Learning When to Stop Pushing Pixels
Taming the Perfectionist Inside
Perfectionism is good. It means you hold yourself and your work to a higher standard of quality.
Perfectionism is also bad. It can get out of control where you’re falling in a downward never-ending spiral of dissatisfaction. We’ve all experienced the never-ending cycle of iterations that no one would notice but you (pixel pusher).
Learning to tame the perfectionist in you can be a very difficult goal to undertake and take years to get under control but never really goes away completely.
This perfectionism is the love/hate relationship we often have as designers. It’s impossible to not look back at some of the things you’ve made and strongly dislike them.

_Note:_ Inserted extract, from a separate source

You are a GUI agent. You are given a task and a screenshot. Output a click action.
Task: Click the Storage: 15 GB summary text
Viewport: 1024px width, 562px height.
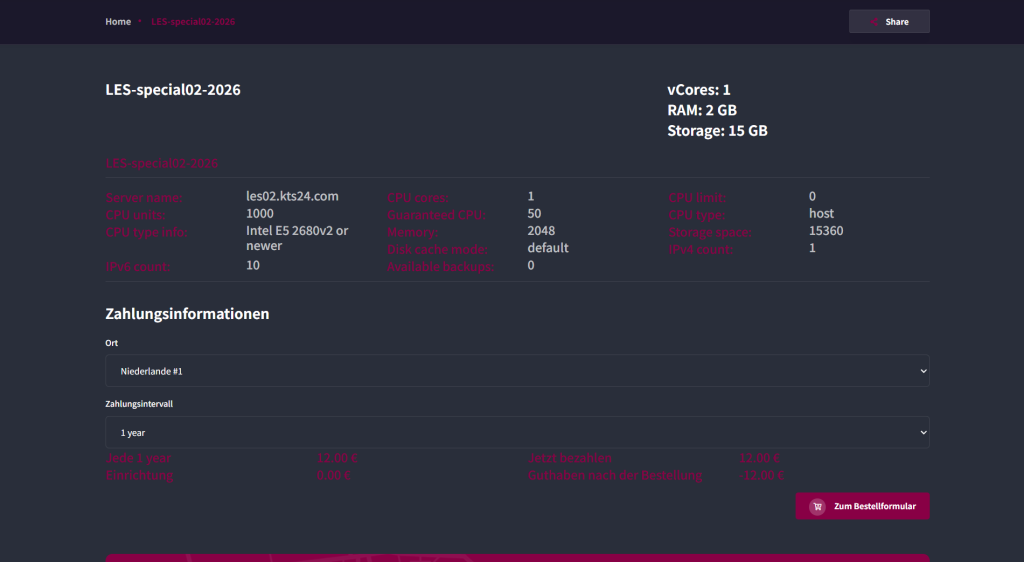[x=717, y=131]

- Either you spent way too much time on them than you’d like to admit and it still wasn’t up to your standard.
- You feel ok with it… until you take a closer look and that tingly, irritable, little perfectionist itch creeps up and suddenly you see 100 different things you want to change.
It’s the same feeling I’d imagine that addicts deal with… wait, is it a real disorder? Designing can feel like the real manifestation of OCD at times.

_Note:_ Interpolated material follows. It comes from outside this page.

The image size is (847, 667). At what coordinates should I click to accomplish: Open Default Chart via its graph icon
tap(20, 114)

As designers, we spend an enormous portion of our time analyzing, planning, and simply overthinking. In the end what actually counts is what you actually release, not your intentions.

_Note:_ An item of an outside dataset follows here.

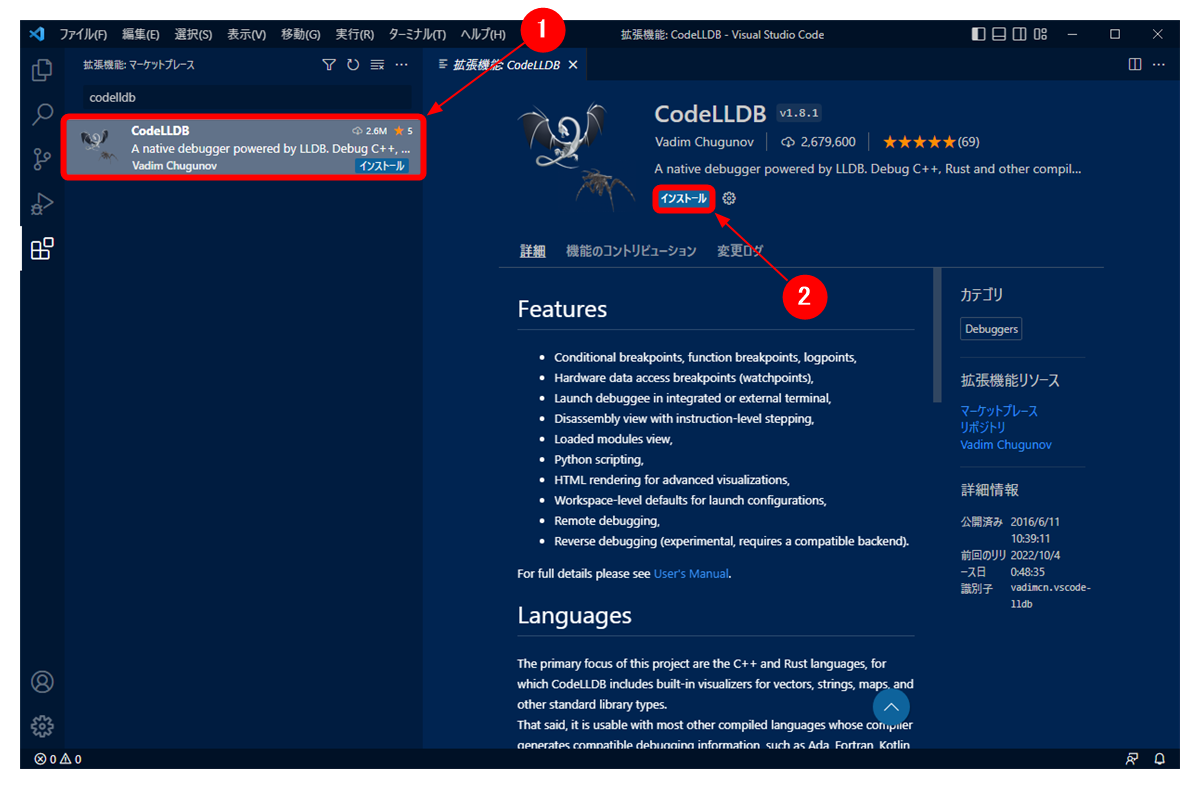
Task: Click the インストール button to install CodeLLDB
Action: click(x=683, y=198)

Leveling Up and Finding the Balance
This urge to improve the things around us is the reason we gravitated towards design in the first place. Often we see areas that could be improved upon and this does indicate growth in your expertise. It’s vital in our roles to consider the little details that often go unnoticed in order to improve the quality and experience for the user. Most of my favorite pieces of work are because I didn’t have a deadline and was able to stress the details. But this is really an unrealistic and unproductive way to work in the real world with you have milestones to reach.
Not Perfect, but Good Enough
You don’t have to be perfect but you need to know when your work is good enough. Being perfect is a flagpole we should still strive towards but with the understanding that you’ll never reach it. What’s wrong with being just good? Your sanity will thank you and you’ll be much happier and productive.
Figuratively, nothing is ever finished anyway and oftentimes you can always go back and make changes at a later time.
Minimum Viable Product and Service Models
You’ll never release anything if you don’t fight the perfectionist in you. The perfectionist would win each time via fatality by a hundred little changes. This is where the concept of minimum viable product (MVP) can be helpful. Quite simply, it is a bare-bones product that has just enough features to be usable so that you can ship something and get feedback on it (and start earning revenue).
If this sounds familiar, it’s because it’s the model in which many tech and gaming companies operate these days. In the similar vein is software as a service (Saas) and games as a service (GaaS). Even Tesla sells cars with unfinished/beta features with the promise of delivering updates in the future. Users are becoming more and more accustomed to early adoption and receiving continual support on the premise of future updates which add new features, content, and quality of life improvements. These models were created because it’s often better to release then chase perfection on the first-go; which you can always revisit later anyway.
Fixate Less, Do More, Be Happier
Check-in once awhile and find out what “good enough” means to you and just release it into the world when you’ve met that target. There will always be improvements you want to make, bugs that need to be fixed, or new features you want to add. Understanding this is important in order to prevent the perfectionist in you from squishing yourself, your productivity, and your happiness like a thwomp.